■ Stored data:

================

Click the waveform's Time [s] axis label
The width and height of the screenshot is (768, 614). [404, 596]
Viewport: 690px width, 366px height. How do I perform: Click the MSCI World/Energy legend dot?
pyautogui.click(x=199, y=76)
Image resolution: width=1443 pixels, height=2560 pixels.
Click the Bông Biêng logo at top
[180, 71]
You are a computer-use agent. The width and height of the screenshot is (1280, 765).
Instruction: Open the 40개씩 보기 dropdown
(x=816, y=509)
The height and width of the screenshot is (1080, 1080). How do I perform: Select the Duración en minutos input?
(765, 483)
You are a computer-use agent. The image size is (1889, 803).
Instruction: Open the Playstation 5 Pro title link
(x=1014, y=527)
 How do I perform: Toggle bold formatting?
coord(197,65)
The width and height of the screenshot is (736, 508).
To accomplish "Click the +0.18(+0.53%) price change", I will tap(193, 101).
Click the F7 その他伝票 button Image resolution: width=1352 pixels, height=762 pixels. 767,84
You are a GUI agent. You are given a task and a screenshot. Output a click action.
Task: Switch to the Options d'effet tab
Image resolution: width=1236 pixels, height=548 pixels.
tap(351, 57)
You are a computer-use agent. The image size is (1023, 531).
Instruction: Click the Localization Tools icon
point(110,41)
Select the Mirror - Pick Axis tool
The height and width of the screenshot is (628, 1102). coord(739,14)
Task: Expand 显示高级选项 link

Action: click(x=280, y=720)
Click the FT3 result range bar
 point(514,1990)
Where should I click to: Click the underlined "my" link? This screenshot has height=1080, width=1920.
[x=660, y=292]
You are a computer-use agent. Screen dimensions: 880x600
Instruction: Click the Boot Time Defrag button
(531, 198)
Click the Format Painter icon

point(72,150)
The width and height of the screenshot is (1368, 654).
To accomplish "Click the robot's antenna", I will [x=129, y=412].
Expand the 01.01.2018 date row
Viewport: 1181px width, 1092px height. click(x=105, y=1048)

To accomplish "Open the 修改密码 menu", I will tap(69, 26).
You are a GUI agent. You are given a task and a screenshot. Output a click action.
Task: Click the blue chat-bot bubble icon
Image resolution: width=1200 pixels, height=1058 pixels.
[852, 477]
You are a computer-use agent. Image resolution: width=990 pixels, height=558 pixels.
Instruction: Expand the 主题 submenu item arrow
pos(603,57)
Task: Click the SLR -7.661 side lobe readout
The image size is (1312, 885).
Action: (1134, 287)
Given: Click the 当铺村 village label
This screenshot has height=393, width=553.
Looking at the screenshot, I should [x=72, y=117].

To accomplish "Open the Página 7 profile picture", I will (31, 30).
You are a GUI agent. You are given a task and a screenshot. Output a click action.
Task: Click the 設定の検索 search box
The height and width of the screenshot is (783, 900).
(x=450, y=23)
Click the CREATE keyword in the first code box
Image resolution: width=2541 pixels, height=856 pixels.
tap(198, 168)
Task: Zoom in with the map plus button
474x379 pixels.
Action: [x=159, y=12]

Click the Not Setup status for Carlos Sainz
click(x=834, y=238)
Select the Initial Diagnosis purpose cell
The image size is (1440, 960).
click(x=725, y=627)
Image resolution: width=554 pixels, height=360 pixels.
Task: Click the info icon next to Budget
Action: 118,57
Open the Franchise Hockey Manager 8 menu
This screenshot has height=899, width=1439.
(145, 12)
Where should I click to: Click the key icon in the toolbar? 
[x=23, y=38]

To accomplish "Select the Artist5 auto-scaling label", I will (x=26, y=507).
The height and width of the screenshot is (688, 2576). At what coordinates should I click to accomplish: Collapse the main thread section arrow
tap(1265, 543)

================

■ Task brief: The entries above should be set down again exactly as they appear.

■ Finished task:
Click the waveform's Time [s] axis label
The width and height of the screenshot is (768, 614). [404, 596]
Viewport: 690px width, 366px height. How do I perform: Click the MSCI World/Energy legend dot?
pyautogui.click(x=199, y=76)
Image resolution: width=1443 pixels, height=2560 pixels.
Click the Bông Biêng logo at top
[180, 71]
You are a computer-use agent. The width and height of the screenshot is (1280, 765).
Instruction: Open the 40개씩 보기 dropdown
(x=816, y=509)
The height and width of the screenshot is (1080, 1080). How do I perform: Select the Duración en minutos input?
(765, 483)
You are a computer-use agent. The image size is (1889, 803).
Instruction: Open the Playstation 5 Pro title link
(x=1014, y=527)
 How do I perform: Toggle bold formatting?
coord(197,65)
The width and height of the screenshot is (736, 508).
To accomplish "Click the +0.18(+0.53%) price change", I will tap(193, 101).
Click the F7 その他伝票 button Image resolution: width=1352 pixels, height=762 pixels. 767,84
You are a GUI agent. You are given a task and a screenshot. Output a click action.
Task: Switch to the Options d'effet tab
Image resolution: width=1236 pixels, height=548 pixels.
tap(351, 57)
You are a computer-use agent. The image size is (1023, 531).
Instruction: Click the Localization Tools icon
point(110,41)
Select the Mirror - Pick Axis tool
The height and width of the screenshot is (628, 1102). coord(739,14)
Task: Expand 显示高级选项 link

Action: click(x=280, y=720)
Click the FT3 result range bar
 point(514,1990)
Where should I click to: Click the underlined "my" link? This screenshot has height=1080, width=1920.
[x=660, y=292]
You are a computer-use agent. Screen dimensions: 880x600
Instruction: Click the Boot Time Defrag button
(531, 198)
Click the Format Painter icon

point(72,150)
The width and height of the screenshot is (1368, 654).
To accomplish "Click the robot's antenna", I will [x=129, y=412].
Expand the 01.01.2018 date row
Viewport: 1181px width, 1092px height. click(x=105, y=1048)

To accomplish "Open the 修改密码 menu", I will tap(69, 26).
You are a GUI agent. You are given a task and a screenshot. Output a click action.
Task: Click the blue chat-bot bubble icon
Image resolution: width=1200 pixels, height=1058 pixels.
[852, 477]
You are a computer-use agent. Image resolution: width=990 pixels, height=558 pixels.
Instruction: Expand the 主题 submenu item arrow
pos(603,57)
Task: Click the SLR -7.661 side lobe readout
The image size is (1312, 885).
Action: (1134, 287)
Given: Click the 当铺村 village label
This screenshot has height=393, width=553.
Looking at the screenshot, I should [x=72, y=117].

To accomplish "Open the Página 7 profile picture", I will (31, 30).
You are a GUI agent. You are given a task and a screenshot. Output a click action.
Task: Click the 設定の検索 search box
The height and width of the screenshot is (783, 900).
(x=450, y=23)
Click the CREATE keyword in the first code box
Image resolution: width=2541 pixels, height=856 pixels.
tap(198, 168)
Task: Zoom in with the map plus button
474x379 pixels.
Action: [x=159, y=12]

Click the Not Setup status for Carlos Sainz
click(x=834, y=238)
Select the Initial Diagnosis purpose cell
The image size is (1440, 960).
click(x=725, y=627)
Image resolution: width=554 pixels, height=360 pixels.
Task: Click the info icon next to Budget
Action: 118,57
Open the Franchise Hockey Manager 8 menu
This screenshot has height=899, width=1439.
(145, 12)
Where should I click to: Click the key icon in the toolbar? 
[x=23, y=38]

To accomplish "Select the Artist5 auto-scaling label", I will (x=26, y=507).
The height and width of the screenshot is (688, 2576). At what coordinates should I click to accomplish: Collapse the main thread section arrow
tap(1265, 543)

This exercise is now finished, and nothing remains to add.